Finland’s ruling against Päivi Räsänen raises urgent questions about free speech, religious freedom, and what happens when democracies begin punishing peaceful expression.

By Cameron Jennings
When Free Speech Becomes a Crime: Finland’s Ruling and the Future of Religious Freedom
Euroopplainen Suomi ry (photo), User:Hydrox (cropping), CC BY 2.0 https://creativecommons.org/licenses/by/2.0, via Wikimedia Commons

Last Thursday, March 26, Finland’s Supreme Court handed down the kind of ruling that seems, at first, to belong to one country’s legal system and one politician’s long-running controversy. But because of the nature of this case and its ruling the story refuses to stay local. This story reaches beyond their borders because it presses on a question every democracy must answer sooner or later. What kind of speech will a free society still permit when the speech in question is deeply unpopular? 

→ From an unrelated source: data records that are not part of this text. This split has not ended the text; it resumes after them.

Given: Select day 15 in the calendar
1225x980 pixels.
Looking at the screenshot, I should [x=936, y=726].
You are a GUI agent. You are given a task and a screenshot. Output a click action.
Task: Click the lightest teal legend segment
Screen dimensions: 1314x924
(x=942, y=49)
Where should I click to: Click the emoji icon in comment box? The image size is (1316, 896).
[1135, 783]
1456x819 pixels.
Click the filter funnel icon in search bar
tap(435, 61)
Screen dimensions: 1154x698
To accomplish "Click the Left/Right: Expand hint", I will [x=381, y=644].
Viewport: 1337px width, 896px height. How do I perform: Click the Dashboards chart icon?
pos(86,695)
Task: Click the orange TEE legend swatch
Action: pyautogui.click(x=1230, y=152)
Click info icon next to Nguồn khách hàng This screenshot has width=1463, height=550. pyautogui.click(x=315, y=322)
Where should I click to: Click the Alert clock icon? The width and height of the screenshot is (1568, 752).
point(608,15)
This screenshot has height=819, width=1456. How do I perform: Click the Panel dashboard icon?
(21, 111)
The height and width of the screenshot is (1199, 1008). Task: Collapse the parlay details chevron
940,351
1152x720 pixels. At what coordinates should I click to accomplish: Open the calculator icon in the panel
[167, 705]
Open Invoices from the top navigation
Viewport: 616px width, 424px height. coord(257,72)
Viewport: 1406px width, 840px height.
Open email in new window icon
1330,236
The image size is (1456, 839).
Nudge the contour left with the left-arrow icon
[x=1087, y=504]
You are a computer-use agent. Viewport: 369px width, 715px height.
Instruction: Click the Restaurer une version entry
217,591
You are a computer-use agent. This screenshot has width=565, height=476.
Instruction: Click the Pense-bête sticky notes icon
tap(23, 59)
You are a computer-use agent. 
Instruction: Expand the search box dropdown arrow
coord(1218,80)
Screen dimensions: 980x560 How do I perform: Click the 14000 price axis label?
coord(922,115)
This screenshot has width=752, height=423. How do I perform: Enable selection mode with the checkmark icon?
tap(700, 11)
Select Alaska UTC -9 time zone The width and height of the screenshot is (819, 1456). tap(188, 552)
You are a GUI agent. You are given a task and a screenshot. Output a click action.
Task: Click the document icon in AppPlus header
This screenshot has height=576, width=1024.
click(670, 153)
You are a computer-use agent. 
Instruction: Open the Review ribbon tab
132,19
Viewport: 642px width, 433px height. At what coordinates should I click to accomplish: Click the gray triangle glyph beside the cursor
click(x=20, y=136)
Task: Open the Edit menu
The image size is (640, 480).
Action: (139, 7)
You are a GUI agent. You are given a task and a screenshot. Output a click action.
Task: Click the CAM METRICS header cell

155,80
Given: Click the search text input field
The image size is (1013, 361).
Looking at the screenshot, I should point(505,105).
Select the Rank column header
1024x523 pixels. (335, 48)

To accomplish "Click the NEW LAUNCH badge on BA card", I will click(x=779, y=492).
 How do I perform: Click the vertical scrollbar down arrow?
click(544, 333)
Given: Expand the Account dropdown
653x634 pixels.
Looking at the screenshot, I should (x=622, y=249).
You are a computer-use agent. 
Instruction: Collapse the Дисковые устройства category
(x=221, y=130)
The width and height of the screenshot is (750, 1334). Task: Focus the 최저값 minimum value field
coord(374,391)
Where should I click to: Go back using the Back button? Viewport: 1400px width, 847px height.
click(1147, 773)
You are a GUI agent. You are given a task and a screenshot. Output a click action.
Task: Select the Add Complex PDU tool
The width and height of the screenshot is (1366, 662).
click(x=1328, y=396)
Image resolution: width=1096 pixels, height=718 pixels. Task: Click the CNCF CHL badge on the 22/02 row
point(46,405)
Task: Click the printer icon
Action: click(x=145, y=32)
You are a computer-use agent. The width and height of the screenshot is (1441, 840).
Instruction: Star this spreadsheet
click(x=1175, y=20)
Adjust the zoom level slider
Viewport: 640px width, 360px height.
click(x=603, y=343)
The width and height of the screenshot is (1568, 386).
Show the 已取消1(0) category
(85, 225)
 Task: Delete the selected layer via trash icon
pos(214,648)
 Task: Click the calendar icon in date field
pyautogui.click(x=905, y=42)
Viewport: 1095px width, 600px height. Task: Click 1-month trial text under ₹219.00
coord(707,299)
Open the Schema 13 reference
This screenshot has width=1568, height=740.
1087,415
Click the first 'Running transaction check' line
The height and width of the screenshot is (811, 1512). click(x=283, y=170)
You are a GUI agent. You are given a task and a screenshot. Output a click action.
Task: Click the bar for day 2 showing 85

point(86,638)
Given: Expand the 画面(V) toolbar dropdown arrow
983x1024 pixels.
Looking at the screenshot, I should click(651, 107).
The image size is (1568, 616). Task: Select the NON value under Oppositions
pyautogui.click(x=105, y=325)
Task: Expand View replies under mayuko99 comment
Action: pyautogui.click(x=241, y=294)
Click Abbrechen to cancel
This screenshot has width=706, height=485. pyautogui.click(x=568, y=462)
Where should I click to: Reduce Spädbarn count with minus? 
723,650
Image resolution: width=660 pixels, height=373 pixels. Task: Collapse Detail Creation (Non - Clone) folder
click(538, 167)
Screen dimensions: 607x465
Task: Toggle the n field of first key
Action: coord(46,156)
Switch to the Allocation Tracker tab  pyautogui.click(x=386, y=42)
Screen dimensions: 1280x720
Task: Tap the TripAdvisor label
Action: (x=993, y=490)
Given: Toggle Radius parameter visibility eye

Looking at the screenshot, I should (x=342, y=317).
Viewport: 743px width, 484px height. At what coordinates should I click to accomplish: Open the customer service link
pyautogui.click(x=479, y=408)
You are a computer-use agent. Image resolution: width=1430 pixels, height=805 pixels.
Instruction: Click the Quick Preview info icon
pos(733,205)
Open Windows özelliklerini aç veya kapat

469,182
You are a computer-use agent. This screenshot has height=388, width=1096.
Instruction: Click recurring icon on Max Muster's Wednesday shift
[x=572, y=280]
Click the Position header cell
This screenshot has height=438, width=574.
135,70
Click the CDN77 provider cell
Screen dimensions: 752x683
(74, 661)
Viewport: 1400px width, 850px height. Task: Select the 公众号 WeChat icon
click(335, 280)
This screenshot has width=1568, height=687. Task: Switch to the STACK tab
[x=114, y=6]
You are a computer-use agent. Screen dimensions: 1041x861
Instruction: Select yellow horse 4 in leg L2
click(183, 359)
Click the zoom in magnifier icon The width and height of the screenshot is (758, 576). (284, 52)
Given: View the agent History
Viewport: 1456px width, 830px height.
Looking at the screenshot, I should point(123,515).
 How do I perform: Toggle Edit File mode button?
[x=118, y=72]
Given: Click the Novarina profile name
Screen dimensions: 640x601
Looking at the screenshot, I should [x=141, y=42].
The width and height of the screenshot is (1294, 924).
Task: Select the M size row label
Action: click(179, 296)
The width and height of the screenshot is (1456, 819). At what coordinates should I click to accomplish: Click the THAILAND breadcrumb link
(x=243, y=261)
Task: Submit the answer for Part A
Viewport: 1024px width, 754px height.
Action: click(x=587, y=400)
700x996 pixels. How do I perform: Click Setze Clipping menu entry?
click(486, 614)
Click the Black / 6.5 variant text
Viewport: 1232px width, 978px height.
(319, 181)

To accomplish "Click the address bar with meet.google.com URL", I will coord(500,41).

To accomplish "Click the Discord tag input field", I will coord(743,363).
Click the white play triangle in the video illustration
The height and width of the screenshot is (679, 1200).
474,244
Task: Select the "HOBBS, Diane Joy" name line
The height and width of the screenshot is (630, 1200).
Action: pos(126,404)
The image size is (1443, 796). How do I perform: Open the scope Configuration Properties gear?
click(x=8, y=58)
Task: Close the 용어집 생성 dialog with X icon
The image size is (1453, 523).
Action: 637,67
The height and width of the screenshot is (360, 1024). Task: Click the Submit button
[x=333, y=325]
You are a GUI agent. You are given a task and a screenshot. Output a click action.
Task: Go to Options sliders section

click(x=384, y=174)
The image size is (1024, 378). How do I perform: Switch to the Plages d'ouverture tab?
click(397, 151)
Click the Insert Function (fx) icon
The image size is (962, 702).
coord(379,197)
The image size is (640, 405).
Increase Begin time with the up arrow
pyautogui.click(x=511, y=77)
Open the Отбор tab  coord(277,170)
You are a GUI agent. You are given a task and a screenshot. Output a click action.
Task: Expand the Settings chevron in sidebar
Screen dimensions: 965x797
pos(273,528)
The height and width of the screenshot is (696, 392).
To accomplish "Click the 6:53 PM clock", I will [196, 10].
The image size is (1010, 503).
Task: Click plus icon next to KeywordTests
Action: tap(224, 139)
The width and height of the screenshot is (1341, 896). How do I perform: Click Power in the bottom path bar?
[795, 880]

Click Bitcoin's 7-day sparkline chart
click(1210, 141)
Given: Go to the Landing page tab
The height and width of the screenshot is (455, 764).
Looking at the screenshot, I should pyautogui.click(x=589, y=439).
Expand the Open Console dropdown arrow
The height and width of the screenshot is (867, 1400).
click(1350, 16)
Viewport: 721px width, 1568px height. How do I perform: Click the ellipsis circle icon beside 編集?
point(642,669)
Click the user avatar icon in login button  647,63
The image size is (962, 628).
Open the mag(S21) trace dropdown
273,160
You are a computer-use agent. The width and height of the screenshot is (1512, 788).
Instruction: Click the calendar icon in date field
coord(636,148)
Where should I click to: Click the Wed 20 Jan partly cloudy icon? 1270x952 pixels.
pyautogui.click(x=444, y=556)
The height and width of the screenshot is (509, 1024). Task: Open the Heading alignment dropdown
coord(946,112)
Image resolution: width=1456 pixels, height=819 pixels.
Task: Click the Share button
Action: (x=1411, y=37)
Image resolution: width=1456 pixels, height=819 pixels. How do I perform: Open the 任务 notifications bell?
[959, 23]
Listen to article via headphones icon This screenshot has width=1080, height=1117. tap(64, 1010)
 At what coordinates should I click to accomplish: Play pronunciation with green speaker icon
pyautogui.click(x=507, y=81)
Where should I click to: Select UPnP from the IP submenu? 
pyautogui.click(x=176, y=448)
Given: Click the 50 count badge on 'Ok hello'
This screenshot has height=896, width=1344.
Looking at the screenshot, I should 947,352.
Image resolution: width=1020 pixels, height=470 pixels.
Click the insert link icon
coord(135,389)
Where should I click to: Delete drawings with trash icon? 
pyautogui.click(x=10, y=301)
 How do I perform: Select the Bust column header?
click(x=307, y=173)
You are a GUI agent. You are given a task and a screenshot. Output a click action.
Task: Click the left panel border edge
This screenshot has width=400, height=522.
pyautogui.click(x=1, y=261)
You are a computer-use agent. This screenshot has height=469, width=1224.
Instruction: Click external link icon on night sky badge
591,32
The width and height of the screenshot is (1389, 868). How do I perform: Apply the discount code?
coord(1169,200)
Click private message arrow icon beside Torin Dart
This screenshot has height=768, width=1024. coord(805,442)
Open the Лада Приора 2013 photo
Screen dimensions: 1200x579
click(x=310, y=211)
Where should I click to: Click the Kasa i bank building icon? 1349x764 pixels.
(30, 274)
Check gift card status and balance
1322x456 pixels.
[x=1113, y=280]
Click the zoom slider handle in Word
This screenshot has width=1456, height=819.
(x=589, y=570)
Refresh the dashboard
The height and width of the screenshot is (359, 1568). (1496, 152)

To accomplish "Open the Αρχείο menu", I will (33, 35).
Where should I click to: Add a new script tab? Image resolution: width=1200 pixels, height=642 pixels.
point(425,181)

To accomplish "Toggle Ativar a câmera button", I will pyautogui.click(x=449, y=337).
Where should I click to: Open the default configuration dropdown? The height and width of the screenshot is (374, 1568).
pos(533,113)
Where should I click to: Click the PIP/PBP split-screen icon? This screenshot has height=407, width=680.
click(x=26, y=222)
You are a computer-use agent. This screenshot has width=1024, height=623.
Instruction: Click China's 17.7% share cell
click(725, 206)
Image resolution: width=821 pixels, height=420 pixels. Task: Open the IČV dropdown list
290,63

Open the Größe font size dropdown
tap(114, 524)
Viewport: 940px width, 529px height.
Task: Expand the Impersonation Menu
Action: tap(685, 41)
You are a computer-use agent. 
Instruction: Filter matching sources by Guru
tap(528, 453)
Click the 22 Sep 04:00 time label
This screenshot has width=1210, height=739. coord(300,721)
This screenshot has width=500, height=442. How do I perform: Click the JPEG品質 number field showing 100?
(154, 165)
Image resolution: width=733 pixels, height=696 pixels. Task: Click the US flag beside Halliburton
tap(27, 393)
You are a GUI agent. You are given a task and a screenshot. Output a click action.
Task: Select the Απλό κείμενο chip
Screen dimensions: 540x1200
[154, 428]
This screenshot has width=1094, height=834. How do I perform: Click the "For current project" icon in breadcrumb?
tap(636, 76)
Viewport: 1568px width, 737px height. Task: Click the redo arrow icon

In a 3–2 decision, the court convicted Finnish parliamentarian Päivi Räsänen and the internet publisher of a text connected to a 2004 pamphlet on marriage and sexual ethics, while dismissing a separate charge tied to her 2019 social-media post quoting Scripture. The lower courts had dismissed all charges. The Supreme Court however, ordered fines, required the removal of the unlawful passages from the online publication, and said the conviction did not violate Finland’s protections for freedom of expression and freedom of religion. Reuters reported Räsänen’s personal fine at 1,800 euros and noted that she is considering an appeal to the European Court of Human Rights.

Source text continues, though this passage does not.